On March 9, 2024, Kinsey signed a 10-day contract with the Utah Jazz, but was waived on March 12 without playing for them. The next day, he returned to the Stars.

On July 5, 2024, Kinsey signed a two-way contract with the Jazz, but was waived on August 12. On September 27, he re-signed with the Jazz, but was waived once again on October 8. On October 28, Kinsey rejoined the Stars.

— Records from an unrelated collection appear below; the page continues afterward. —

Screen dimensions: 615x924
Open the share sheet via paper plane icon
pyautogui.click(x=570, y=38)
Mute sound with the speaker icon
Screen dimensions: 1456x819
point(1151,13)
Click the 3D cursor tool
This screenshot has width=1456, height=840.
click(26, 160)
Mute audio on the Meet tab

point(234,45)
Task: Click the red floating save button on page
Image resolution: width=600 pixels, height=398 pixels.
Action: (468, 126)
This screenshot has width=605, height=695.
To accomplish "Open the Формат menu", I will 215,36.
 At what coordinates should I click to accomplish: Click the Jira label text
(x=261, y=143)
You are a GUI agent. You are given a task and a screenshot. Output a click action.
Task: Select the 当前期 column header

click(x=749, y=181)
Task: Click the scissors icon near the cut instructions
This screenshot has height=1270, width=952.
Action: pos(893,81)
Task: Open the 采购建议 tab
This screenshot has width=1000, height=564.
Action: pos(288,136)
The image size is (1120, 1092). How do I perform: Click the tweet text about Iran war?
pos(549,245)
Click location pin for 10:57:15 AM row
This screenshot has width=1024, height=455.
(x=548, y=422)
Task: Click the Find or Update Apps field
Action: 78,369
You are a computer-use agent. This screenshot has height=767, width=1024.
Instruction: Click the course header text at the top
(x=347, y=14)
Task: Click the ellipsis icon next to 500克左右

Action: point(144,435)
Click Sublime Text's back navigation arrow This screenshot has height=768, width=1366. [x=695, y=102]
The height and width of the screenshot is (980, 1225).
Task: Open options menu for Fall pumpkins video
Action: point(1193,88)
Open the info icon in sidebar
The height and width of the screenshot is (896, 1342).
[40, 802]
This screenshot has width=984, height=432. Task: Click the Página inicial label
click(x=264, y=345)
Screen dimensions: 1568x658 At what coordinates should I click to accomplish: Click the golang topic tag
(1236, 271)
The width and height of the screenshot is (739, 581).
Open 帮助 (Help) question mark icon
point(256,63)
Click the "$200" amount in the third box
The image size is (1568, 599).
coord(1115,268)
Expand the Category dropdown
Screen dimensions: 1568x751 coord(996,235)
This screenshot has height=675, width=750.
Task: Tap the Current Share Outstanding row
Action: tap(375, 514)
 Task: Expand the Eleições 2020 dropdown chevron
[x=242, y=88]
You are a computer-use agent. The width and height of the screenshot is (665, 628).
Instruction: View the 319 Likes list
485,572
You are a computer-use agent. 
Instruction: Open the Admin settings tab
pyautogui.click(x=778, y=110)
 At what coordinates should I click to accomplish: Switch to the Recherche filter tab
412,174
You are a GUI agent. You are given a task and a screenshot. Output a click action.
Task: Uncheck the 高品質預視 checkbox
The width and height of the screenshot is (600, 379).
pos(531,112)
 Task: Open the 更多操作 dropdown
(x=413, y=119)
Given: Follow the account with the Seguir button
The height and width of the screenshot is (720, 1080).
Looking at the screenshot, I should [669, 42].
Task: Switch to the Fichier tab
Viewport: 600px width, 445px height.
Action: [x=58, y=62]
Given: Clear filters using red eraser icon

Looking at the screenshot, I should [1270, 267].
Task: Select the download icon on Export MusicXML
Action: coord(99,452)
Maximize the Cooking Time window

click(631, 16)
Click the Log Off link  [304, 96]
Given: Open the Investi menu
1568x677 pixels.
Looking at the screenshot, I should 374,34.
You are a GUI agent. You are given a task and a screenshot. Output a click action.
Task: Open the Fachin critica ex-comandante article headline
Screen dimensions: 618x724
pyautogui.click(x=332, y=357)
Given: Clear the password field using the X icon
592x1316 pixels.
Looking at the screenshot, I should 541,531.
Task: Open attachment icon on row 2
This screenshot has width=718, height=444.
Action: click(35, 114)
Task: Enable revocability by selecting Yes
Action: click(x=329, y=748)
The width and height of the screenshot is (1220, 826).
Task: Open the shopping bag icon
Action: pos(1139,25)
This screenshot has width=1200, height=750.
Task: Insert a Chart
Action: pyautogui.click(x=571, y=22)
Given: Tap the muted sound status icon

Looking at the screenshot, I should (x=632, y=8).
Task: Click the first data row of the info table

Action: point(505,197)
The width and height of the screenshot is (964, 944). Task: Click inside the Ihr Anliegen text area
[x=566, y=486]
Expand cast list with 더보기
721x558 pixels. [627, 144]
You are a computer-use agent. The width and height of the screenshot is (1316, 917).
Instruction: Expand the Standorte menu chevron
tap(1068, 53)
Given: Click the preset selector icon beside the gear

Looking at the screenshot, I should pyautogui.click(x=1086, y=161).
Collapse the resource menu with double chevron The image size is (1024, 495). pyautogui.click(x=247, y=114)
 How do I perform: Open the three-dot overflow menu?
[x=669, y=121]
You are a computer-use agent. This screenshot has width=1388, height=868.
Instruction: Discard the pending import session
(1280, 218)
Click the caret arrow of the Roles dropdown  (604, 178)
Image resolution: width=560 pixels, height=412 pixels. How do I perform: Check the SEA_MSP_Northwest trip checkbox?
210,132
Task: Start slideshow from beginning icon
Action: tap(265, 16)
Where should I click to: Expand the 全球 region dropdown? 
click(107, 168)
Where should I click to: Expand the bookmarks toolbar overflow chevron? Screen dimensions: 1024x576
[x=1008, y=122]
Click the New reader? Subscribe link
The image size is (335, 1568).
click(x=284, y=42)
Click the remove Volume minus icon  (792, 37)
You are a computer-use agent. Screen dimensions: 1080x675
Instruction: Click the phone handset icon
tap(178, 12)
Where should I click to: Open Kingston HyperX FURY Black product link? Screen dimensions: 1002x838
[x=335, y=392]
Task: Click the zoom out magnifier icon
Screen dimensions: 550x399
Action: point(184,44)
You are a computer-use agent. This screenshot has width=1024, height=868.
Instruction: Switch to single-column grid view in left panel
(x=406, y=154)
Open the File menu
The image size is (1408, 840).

For the 2025–26 season, Kinsey was added to the roster of the Golden State Warriors' NBA G League affiliate, the Santa Cruz Warriors.

==Career statistics==

===College===

| Year | Team | GP | GS | MPG | FG% | 3P% | FT% | RPG | APG | SPG | BPG | PPG |
|---|---|---|---|---|---|---|---|---|---|---|---|---|
| 2018–19 | Marshall | 37 | 13 | 24.8 | .587 | .357 | .667 | 4.0 | 1.3 | .8 | .5 | 10.5 |
| 2019–20 | Marshall | 32 | 32 | 36.0 | .490 | .264 | .682 | 5.0 | 4.2 | 1.1 | .4 | 16.4 |
| 2020–21 | Marshall | 22 | 22 | 37.7 | .532 | .413 | .818 | 6.2 | 3.0 | .8 | .3 | 19.5 |
| 2021–22 | Marshall | 31 | 31 | 36.9 | .429 | .183 | .745 | 5.1 | 4.2 | 1.0 | .1 | 19.1 |
| 2022–23 | Marshall | 32 | 32 | 37.8 | .556 | .404 | .744 | 4.9 | 5.4 | 1.7 | .5 | 22.1 |
| Career |  | 154 | 130 | 34.1 | .507 | .302 | .732 | 4.9 | 3.6 | 1.1 | .4 | 17.1 |

==Personal life==
Kinsey's older sister, Tajanee Wells, played college basketball for Ursuline College and Talladega College.